Tuesday, March 4, 2014

Martin Puryear




In creating spaces of mystery and spirituality, Martin
 Puryear states, "The most interesting art for me retains a flickering quality, where opposed ideas can be held in tense coexistence." This dialogue of opposites is what I find so interesting in Puryears body of work. 
In his recent thirty year retrospectives, first at MOMA in New York and recently at SFMOMA, one could walk among the large scale sculptures and observe this conversation between opposites.

In Puryears sculpture, he creates architectural spaces that beckon us to look inside. 
 

In Sheeps Clothing

In his piece, "In Sheeps Clothing," there is an opening at the top. We want to get in but we cant.  It is both the container and the contained. It is about the externality as well as the internality. The interior becomes part of the imagination, part of our desire.



In this photo from his exhibition, you can see how he uses form and plays it in opposition to line.  He plays back and forth with texture, the ultimate smooth handwork to what feels like untreated bark. He moves from solid mass to open lath, light to dark, straight to curved,  all the while it is minimal and simplistic. 

Puryear, an African American, was born in 1947 in Washington, D.C.  He joined the Peace Corps in 1967 and went to Sierra Leone, West Africa, to teach. Living near a small village on the edge of a huge forest, one can sense the impact of the cultural environment, the smell of wood burning, the vastness of the forest and the cultural ties to the use of wood. In his spare time he built guitars, boats and furniture with the people.

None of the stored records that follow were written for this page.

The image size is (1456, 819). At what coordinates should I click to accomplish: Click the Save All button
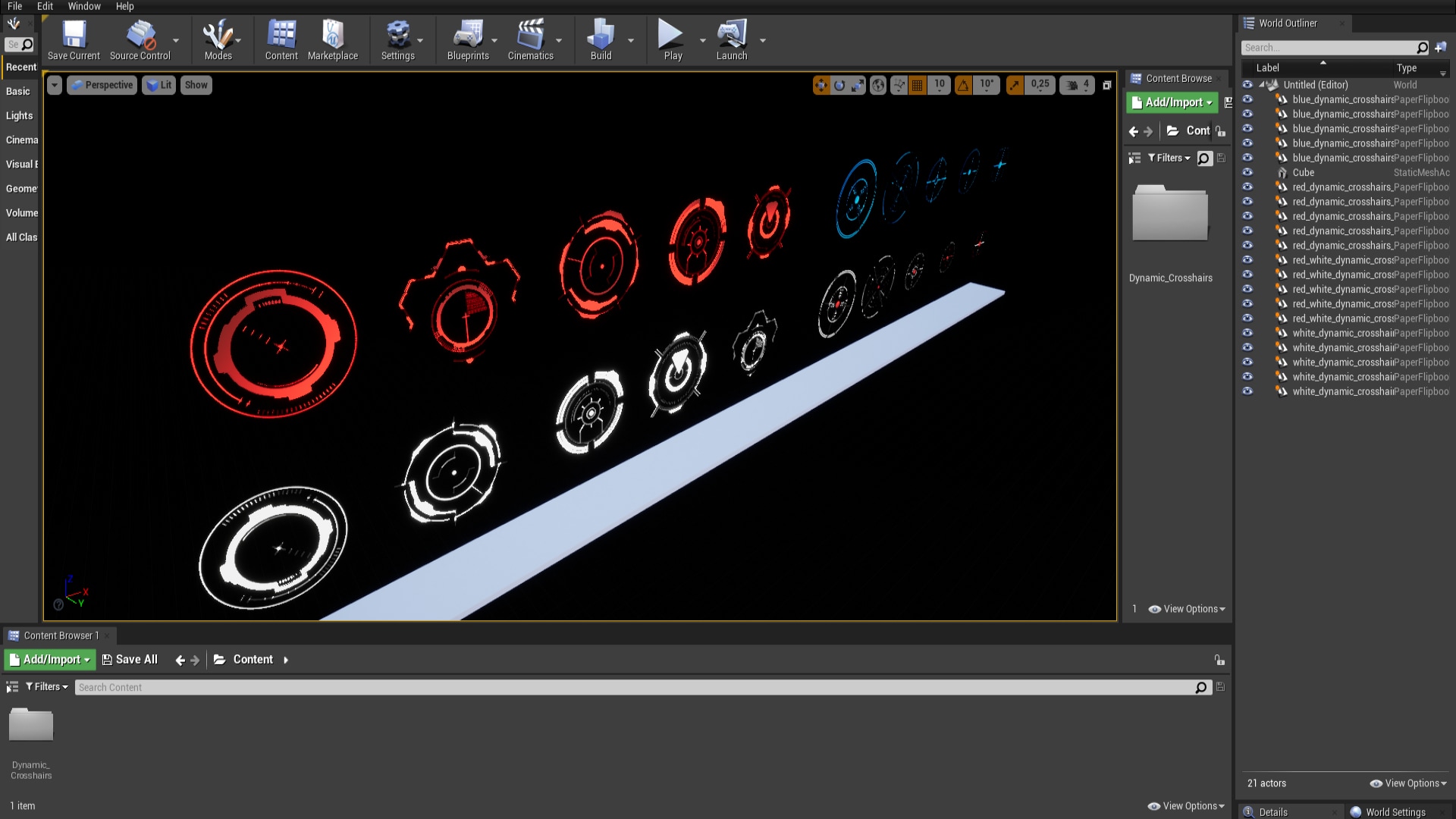(x=129, y=659)
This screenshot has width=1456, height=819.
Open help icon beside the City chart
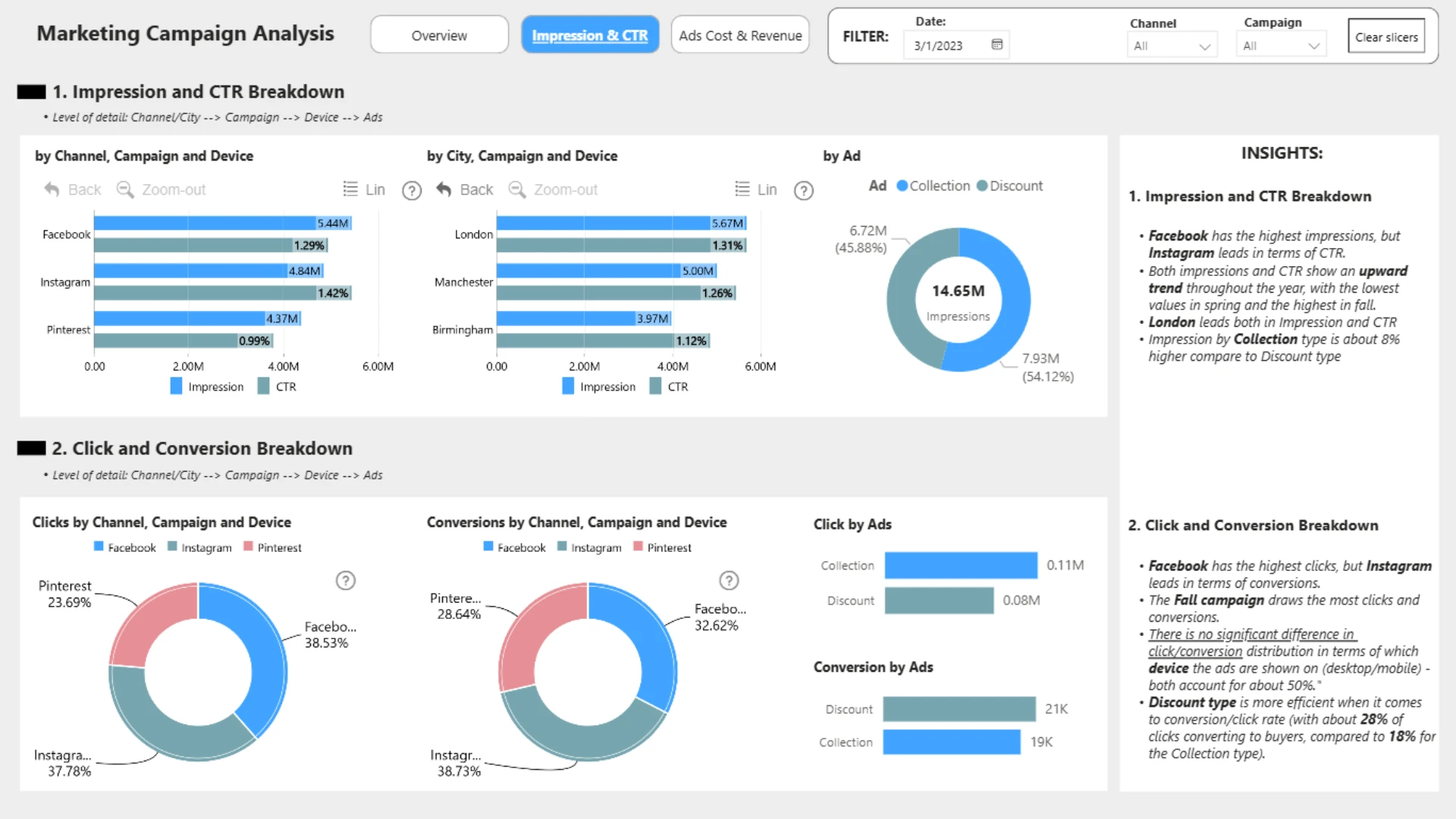804,190
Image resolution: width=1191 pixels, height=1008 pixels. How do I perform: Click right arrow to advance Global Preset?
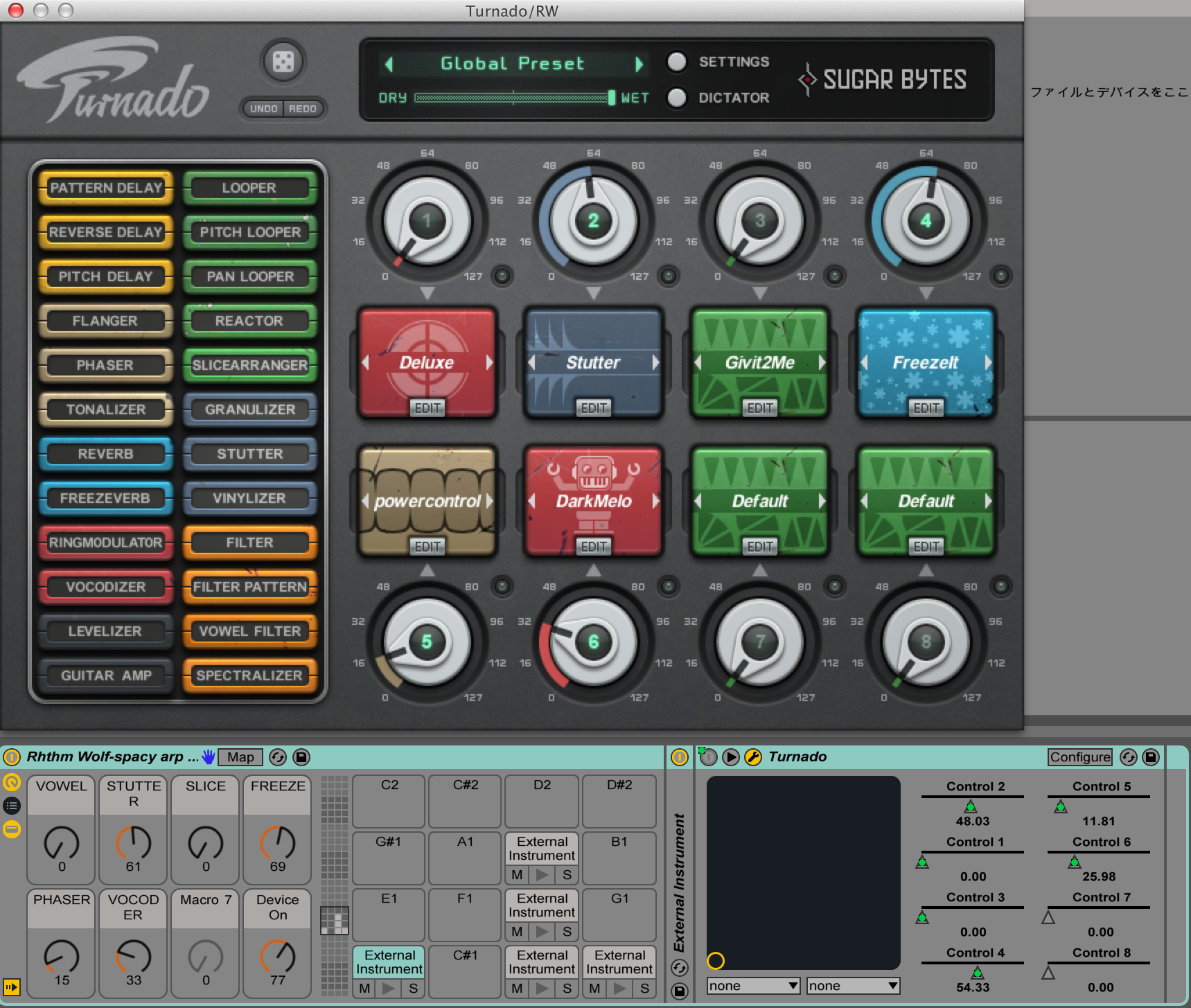(x=639, y=63)
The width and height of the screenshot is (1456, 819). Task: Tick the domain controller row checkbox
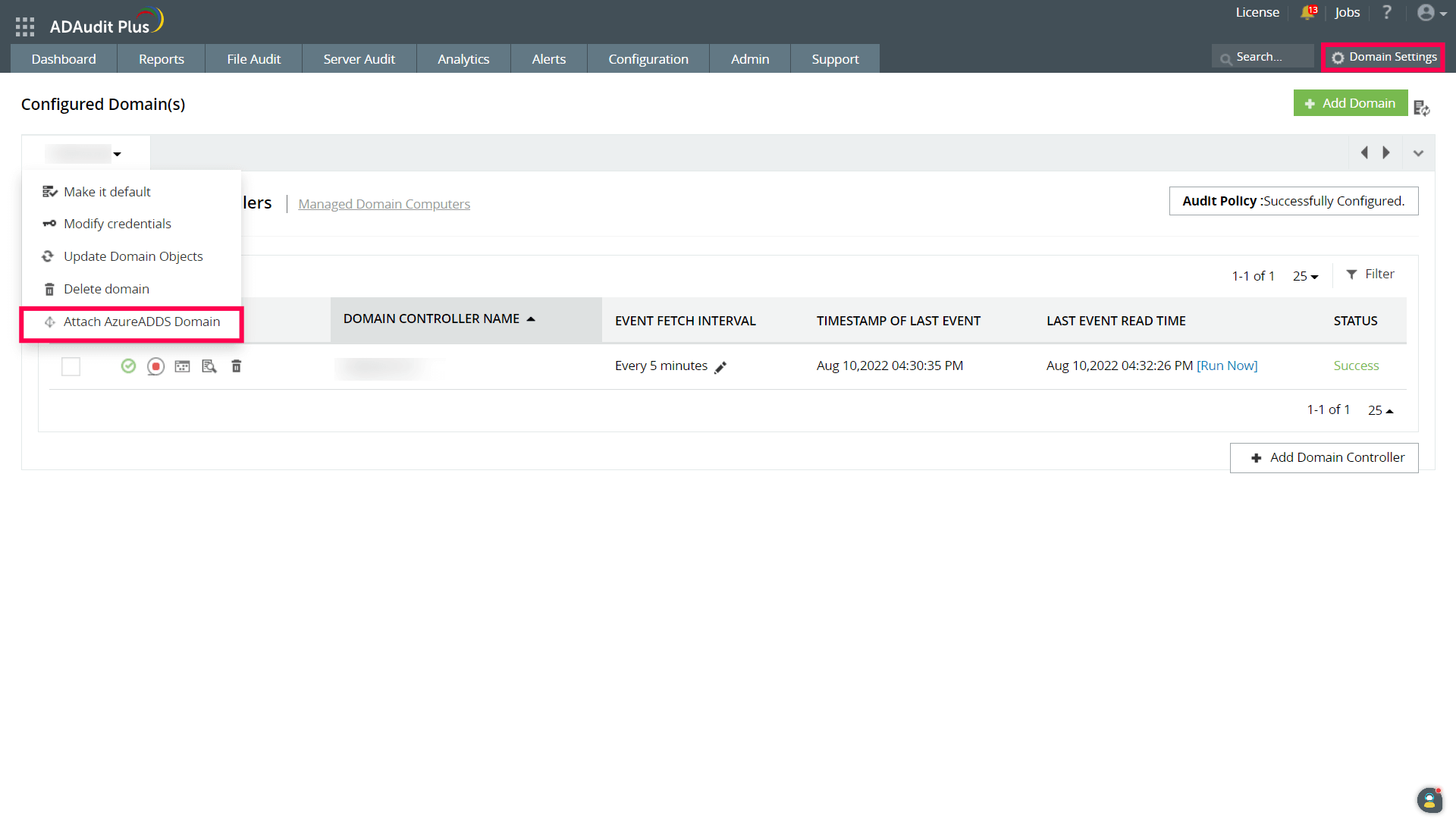[71, 366]
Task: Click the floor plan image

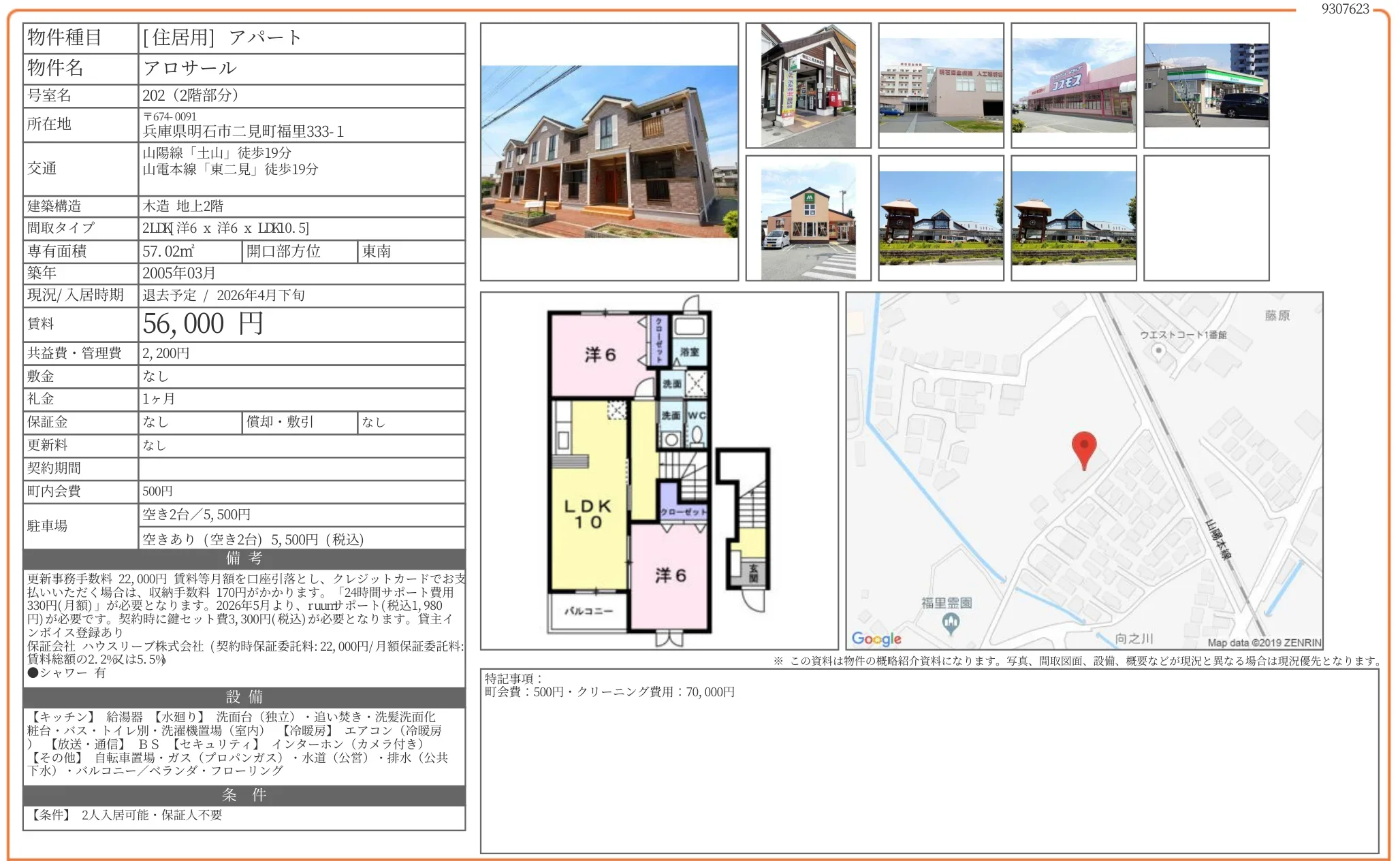Action: pos(658,470)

The work was all done with handmade tools. (There was no electricity.) These life skills would be the tools for what he does.  
His signature materials are mainly woods such as pine, cedar and Douglas fur (woods that wont overstate and take away from the visuals of the piece). 
To know his work is to visually
recognize the forms he uses, both geometric and organic, old and new. We also recognize the "touch" of his gestures. He refers to the marks he creates by planning the wood as his "drawings." 
As one comes in close,  his handwork is made visible. Where the wood is joined it is not hidden but emphasized. The joinery is an integral part of what the piece is about. Dowels, stra
pping, fastening, gluing, stapling, is all made visible. Puryear invites us to view the points of attachments as part of the life of the piece and of the artist.  Puryears use of the hand tool is evident. His marks lead us from the object or abstraction back to the artist and to ourselves. 
Martin worked during the time of the Minimalist movement. He liked the idea of taking away, of getting down to the essence and simplifying the forms but he disagreed with their idea 
of manufacturing the art and replicating. He departed from the idea of machine aesthetic. He was more interested in using his hands to do his craft. He was held as more of a neo-minimalist or modernist.
Puryear carries in his work a mystique, a quietude and sense of "otherness."
I am inspired by the scale of Puryears work, his use of pushing and pulling of opposing ideas and of the confidence and freedom he has in going toward the imaginative "other."